A luglio 2016, infatti, le autorità di Shanghai hanno cercato di comprare il silenzio di Zheng mandando lui e sua moglie in vacanza in una villa lussuosa. La ‘scorta’ assegnata ai Zheng è stata ridotta, il loro coprifuoco è stato rimosso e la polizia ha smesso di seguirli ovunque andassero. A Natale, gli agenti della sicurezza hanno permesso a Zheng (cristiano) di assistere alla messa e di partecipare alle festività.

A giugno del 2017, tuttavia, le autorità di Shanghai hanno ripreso la persecuzione: la mattina del 2, due agenti della sicurezza interna sono piombati nell’appartamento di Zheng e gli hanno intimato di non concedere interviste, probabilmente per via dell’approssimarsi del ventottesimo anniversario del Massacro di Piazza Tiananmen (4 giugno 1989).

Zheng ha risposto agli agenti di non poter promettere di stare in silenzio dopo l’11 giugno, giorno vicino a una ‘data sensibile’ per i praticanti del Falun Gong: il 10 giugno 1999, infatti, il regime cinese ha fondato l’Ufficio 6-10, una sorta di Gestapo cinese creata per condurre la persecuzione del Falun Gong, una disciplina spirituale cinese che l’ex leader del partito comunista Jiang Zemin ha dato ordine di perseguitare il 20 luglio 1999. E Jiang è anche a capo della famigerata ‘Gang di Shanghai’, una cricca di influenti funzionari che sono stati, tra l’altro, i responsabili degli arresti domiciliari di Zheng Enchong.

Il comportamento degli agenti è classico: ogni anno, le forze di sicurezza cinesi aumentano il livello di allerta in prossimità delle cosiddette ‘date sensibili’: date, cioè, che il Partito Comunista Cinese considera politicamente delicate. In queste occasioni, il personale della sicurezza si rimette alla ricerca di attivisti, dissidenti o persone di fede legate agli eventi relativi alle date, per ‘tenerli buoni’.

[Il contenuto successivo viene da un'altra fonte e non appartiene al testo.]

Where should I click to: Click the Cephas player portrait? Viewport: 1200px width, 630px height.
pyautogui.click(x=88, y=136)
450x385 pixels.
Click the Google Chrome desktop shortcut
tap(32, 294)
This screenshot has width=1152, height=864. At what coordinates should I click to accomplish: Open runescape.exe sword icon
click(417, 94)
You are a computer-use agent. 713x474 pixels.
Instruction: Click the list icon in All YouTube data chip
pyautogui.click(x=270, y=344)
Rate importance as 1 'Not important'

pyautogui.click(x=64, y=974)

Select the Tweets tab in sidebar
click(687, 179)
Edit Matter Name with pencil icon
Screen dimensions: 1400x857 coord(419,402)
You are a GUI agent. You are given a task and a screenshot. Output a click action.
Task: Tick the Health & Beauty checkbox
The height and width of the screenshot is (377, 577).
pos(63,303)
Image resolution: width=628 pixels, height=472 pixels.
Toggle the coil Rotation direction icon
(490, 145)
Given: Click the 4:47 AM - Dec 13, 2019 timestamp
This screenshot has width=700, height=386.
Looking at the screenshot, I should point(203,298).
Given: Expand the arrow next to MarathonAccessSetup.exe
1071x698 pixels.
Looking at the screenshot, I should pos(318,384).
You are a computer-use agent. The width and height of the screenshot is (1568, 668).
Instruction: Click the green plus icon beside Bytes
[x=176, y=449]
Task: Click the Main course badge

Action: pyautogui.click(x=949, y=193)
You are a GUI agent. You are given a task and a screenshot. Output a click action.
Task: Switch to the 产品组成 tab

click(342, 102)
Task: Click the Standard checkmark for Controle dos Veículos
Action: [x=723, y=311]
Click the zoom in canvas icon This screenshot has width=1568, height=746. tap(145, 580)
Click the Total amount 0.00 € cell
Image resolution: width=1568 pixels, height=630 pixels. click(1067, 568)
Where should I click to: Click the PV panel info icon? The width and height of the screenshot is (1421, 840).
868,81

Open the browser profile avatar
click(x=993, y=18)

Zheng ha dichiarato agli agenti della sicurezza interna di sentirsi obbligato a parlare delle malefatte della Gang di Shanghai, dato che un suo membro importante, l’ex procuratore capo di Shanghai, è stato messo sotto indagine per corruzione. Gli agenti a quel punto hanno lasciato l’appartamento di Zheng.
Verso le 6 di mattina dell’11 giugno, quattro agenti di polizia hanno teso un’imboscata a Zheng: lo hanno picchiato utilizzando un radiatore di acciaio, e lasciandolo con una ferita sanguinante alla testa e con il lato sinistro della faccia gonfio. «È perché ho parlato di Chen Xu», afferma senza esitazione Zheng.

Zheng ha affermato che persone sue conoscenti, a lui note per lo scarso interesse dato alla politica, lo fermavano per strada per parlare delle vicende di Chen e della sua situazione politica. A quanto si è saputo, i residenti locali avevano fatto circolare su WeChat le recenti interviste di Zheng con Epoch Times.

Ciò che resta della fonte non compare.